TASK PROMPT. Each line of the data should be transcribed exactly as given.
▼
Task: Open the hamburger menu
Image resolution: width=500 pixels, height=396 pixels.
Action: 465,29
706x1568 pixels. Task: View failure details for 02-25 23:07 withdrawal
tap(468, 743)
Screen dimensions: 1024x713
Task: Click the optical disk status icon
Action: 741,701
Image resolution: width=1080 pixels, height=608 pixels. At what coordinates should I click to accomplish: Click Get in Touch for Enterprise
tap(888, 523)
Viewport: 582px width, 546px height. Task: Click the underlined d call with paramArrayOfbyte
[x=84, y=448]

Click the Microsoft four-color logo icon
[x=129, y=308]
▲
TASK RESULT.
Task: Open the hamburger menu
Image resolution: width=500 pixels, height=396 pixels.
Action: 465,29
706x1568 pixels. Task: View failure details for 02-25 23:07 withdrawal
tap(468, 743)
Screen dimensions: 1024x713
Task: Click the optical disk status icon
Action: 741,701
Image resolution: width=1080 pixels, height=608 pixels. At what coordinates should I click to accomplish: Click Get in Touch for Enterprise
tap(888, 523)
Viewport: 582px width, 546px height. Task: Click the underlined d call with paramArrayOfbyte
[x=84, y=448]

Click the Microsoft four-color logo icon
[x=129, y=308]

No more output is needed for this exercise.